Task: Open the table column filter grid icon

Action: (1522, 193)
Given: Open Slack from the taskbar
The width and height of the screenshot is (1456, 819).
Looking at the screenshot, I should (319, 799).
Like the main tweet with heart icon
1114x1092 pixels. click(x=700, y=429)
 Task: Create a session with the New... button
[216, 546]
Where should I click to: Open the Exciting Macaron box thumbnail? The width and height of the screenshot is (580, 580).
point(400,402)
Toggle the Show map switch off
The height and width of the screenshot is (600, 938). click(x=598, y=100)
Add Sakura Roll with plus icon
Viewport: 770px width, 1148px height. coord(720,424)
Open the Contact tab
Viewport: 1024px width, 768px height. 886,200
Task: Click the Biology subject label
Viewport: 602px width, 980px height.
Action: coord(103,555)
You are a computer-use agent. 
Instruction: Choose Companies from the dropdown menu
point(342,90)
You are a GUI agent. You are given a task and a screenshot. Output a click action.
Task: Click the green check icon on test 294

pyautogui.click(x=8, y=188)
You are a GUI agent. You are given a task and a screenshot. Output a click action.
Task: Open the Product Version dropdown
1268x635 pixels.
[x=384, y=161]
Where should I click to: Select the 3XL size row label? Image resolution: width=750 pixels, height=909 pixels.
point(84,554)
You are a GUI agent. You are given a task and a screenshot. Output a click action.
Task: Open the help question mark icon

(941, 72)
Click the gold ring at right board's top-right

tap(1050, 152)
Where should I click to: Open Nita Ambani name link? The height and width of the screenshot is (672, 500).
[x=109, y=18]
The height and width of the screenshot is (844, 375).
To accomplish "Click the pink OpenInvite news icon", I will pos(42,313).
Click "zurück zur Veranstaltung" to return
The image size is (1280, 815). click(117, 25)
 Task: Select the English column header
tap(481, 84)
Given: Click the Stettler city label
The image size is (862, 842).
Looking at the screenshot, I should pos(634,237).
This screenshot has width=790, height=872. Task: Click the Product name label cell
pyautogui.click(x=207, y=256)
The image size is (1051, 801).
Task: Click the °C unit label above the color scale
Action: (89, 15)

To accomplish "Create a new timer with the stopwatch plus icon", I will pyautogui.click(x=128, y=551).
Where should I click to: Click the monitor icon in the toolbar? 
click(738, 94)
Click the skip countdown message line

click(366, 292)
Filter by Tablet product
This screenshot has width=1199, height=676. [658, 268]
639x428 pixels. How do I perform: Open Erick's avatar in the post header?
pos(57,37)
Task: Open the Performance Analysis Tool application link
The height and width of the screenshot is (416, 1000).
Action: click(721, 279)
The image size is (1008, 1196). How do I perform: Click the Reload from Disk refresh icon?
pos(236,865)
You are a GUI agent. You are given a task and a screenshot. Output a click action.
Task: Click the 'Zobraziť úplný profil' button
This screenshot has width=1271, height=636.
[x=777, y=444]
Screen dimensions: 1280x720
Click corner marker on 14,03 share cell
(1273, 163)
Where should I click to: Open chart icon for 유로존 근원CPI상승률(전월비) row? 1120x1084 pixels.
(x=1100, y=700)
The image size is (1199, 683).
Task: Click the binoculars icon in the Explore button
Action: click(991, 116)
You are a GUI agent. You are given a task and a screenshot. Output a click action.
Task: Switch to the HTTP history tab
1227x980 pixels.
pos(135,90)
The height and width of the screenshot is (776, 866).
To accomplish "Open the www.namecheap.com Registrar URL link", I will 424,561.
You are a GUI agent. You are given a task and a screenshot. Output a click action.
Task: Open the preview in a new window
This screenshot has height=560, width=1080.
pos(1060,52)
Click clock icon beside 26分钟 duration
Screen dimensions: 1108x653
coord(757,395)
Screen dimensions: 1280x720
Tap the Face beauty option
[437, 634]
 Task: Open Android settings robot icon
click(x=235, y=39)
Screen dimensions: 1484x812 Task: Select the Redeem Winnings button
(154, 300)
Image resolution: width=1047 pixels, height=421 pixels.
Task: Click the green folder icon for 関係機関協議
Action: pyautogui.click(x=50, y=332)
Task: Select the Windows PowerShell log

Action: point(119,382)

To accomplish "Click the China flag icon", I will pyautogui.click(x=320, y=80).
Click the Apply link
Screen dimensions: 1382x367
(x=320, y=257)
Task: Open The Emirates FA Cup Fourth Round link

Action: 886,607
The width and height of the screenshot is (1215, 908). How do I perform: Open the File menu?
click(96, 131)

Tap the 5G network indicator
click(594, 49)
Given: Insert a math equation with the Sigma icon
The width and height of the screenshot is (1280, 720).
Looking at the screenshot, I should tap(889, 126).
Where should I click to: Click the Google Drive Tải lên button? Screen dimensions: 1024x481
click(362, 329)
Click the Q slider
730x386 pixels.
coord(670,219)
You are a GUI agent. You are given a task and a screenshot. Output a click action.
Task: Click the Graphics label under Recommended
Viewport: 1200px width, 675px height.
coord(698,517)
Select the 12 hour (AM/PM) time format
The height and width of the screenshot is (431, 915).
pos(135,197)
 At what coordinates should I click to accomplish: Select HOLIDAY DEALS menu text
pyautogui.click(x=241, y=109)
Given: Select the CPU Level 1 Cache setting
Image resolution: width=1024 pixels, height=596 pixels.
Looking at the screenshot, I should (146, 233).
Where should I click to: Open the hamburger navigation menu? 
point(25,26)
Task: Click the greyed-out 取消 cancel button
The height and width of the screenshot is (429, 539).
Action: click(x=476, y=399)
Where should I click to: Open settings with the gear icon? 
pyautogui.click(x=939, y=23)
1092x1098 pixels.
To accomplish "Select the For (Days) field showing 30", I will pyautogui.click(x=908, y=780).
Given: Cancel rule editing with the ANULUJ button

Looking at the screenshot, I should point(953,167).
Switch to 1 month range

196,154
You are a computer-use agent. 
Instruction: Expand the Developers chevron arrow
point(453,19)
____
**PROBLEM REQUIREMENTS**
The full listing above should be returned exactly as supplied.

**RESULT FOR THIS TASK**
Task: Open the table column filter grid icon

Action: (1522, 193)
Given: Open Slack from the taskbar
The width and height of the screenshot is (1456, 819).
Looking at the screenshot, I should (319, 799).
Like the main tweet with heart icon
1114x1092 pixels. click(x=700, y=429)
 Task: Create a session with the New... button
[216, 546]
Where should I click to: Open the Exciting Macaron box thumbnail? The width and height of the screenshot is (580, 580).
point(400,402)
Toggle the Show map switch off
The height and width of the screenshot is (600, 938). click(x=598, y=100)
Add Sakura Roll with plus icon
Viewport: 770px width, 1148px height. coord(720,424)
Open the Contact tab
Viewport: 1024px width, 768px height. 886,200
Task: Click the Biology subject label
Viewport: 602px width, 980px height.
Action: coord(103,555)
You are a computer-use agent. 
Instruction: Choose Companies from the dropdown menu
point(342,90)
You are a GUI agent. You are given a task and a screenshot. Output a click action.
Task: Click the green check icon on test 294

pyautogui.click(x=8, y=188)
You are a GUI agent. You are given a task and a screenshot. Output a click action.
Task: Open the Product Version dropdown
1268x635 pixels.
[x=384, y=161]
Where should I click to: Select the 3XL size row label? Image resolution: width=750 pixels, height=909 pixels.
point(84,554)
You are a GUI agent. You are given a task and a screenshot. Output a click action.
Task: Open the help question mark icon

(941, 72)
Click the gold ring at right board's top-right

tap(1050, 152)
Where should I click to: Open Nita Ambani name link? The height and width of the screenshot is (672, 500).
[x=109, y=18]
The height and width of the screenshot is (844, 375).
To accomplish "Click the pink OpenInvite news icon", I will pos(42,313).
Click "zurück zur Veranstaltung" to return
The image size is (1280, 815). click(117, 25)
 Task: Select the English column header
tap(481, 84)
Given: Click the Stettler city label
The image size is (862, 842).
Looking at the screenshot, I should pos(634,237).
This screenshot has width=790, height=872. Task: Click the Product name label cell
pyautogui.click(x=207, y=256)
The image size is (1051, 801).
Task: Click the °C unit label above the color scale
Action: (89, 15)

To accomplish "Create a new timer with the stopwatch plus icon", I will pyautogui.click(x=128, y=551).
Where should I click to: Click the monitor icon in the toolbar? 
click(738, 94)
Click the skip countdown message line

click(366, 292)
Filter by Tablet product
This screenshot has width=1199, height=676. [658, 268]
639x428 pixels. How do I perform: Open Erick's avatar in the post header?
pos(57,37)
Task: Open the Performance Analysis Tool application link
The height and width of the screenshot is (416, 1000).
Action: click(721, 279)
The image size is (1008, 1196). How do I perform: Click the Reload from Disk refresh icon?
pos(236,865)
You are a GUI agent. You are given a task and a screenshot. Output a click action.
Task: Click the 'Zobraziť úplný profil' button
This screenshot has width=1271, height=636.
[x=777, y=444]
Screen dimensions: 1280x720
Click corner marker on 14,03 share cell
(1273, 163)
Where should I click to: Open chart icon for 유로존 근원CPI상승률(전월비) row? 1120x1084 pixels.
(x=1100, y=700)
The image size is (1199, 683).
Task: Click the binoculars icon in the Explore button
Action: click(991, 116)
You are a GUI agent. You are given a task and a screenshot. Output a click action.
Task: Switch to the HTTP history tab
1227x980 pixels.
pos(135,90)
The height and width of the screenshot is (776, 866).
To accomplish "Open the www.namecheap.com Registrar URL link", I will 424,561.
You are a GUI agent. You are given a task and a screenshot. Output a click action.
Task: Open the preview in a new window
This screenshot has height=560, width=1080.
pos(1060,52)
Click clock icon beside 26分钟 duration
Screen dimensions: 1108x653
coord(757,395)
Screen dimensions: 1280x720
Tap the Face beauty option
[437, 634]
 Task: Open Android settings robot icon
click(x=235, y=39)
Screen dimensions: 1484x812 Task: Select the Redeem Winnings button
(154, 300)
Image resolution: width=1047 pixels, height=421 pixels.
Task: Click the green folder icon for 関係機関協議
Action: pyautogui.click(x=50, y=332)
Task: Select the Windows PowerShell log

Action: point(119,382)

To accomplish "Click the China flag icon", I will pyautogui.click(x=320, y=80).
Click the Apply link
Screen dimensions: 1382x367
(x=320, y=257)
Task: Open The Emirates FA Cup Fourth Round link

Action: 886,607
The width and height of the screenshot is (1215, 908). How do I perform: Open the File menu?
click(96, 131)

Tap the 5G network indicator
click(594, 49)
Given: Insert a math equation with the Sigma icon
The width and height of the screenshot is (1280, 720).
Looking at the screenshot, I should tap(889, 126).
Where should I click to: Click the Google Drive Tải lên button? Screen dimensions: 1024x481
click(362, 329)
Click the Q slider
730x386 pixels.
coord(670,219)
You are a GUI agent. You are given a task and a screenshot. Output a click action.
Task: Click the Graphics label under Recommended
Viewport: 1200px width, 675px height.
coord(698,517)
Select the 12 hour (AM/PM) time format
The height and width of the screenshot is (431, 915).
pos(135,197)
 At what coordinates should I click to accomplish: Select HOLIDAY DEALS menu text
pyautogui.click(x=241, y=109)
Given: Select the CPU Level 1 Cache setting
Image resolution: width=1024 pixels, height=596 pixels.
Looking at the screenshot, I should (146, 233).
Where should I click to: Open the hamburger navigation menu? 
point(25,26)
Task: Click the greyed-out 取消 cancel button
The height and width of the screenshot is (429, 539).
Action: click(x=476, y=399)
Where should I click to: Open settings with the gear icon? 
pyautogui.click(x=939, y=23)
1092x1098 pixels.
To accomplish "Select the For (Days) field showing 30", I will pyautogui.click(x=908, y=780).
Given: Cancel rule editing with the ANULUJ button

Looking at the screenshot, I should point(953,167).
Switch to 1 month range

196,154
You are a computer-use agent. 
Instruction: Expand the Developers chevron arrow
point(453,19)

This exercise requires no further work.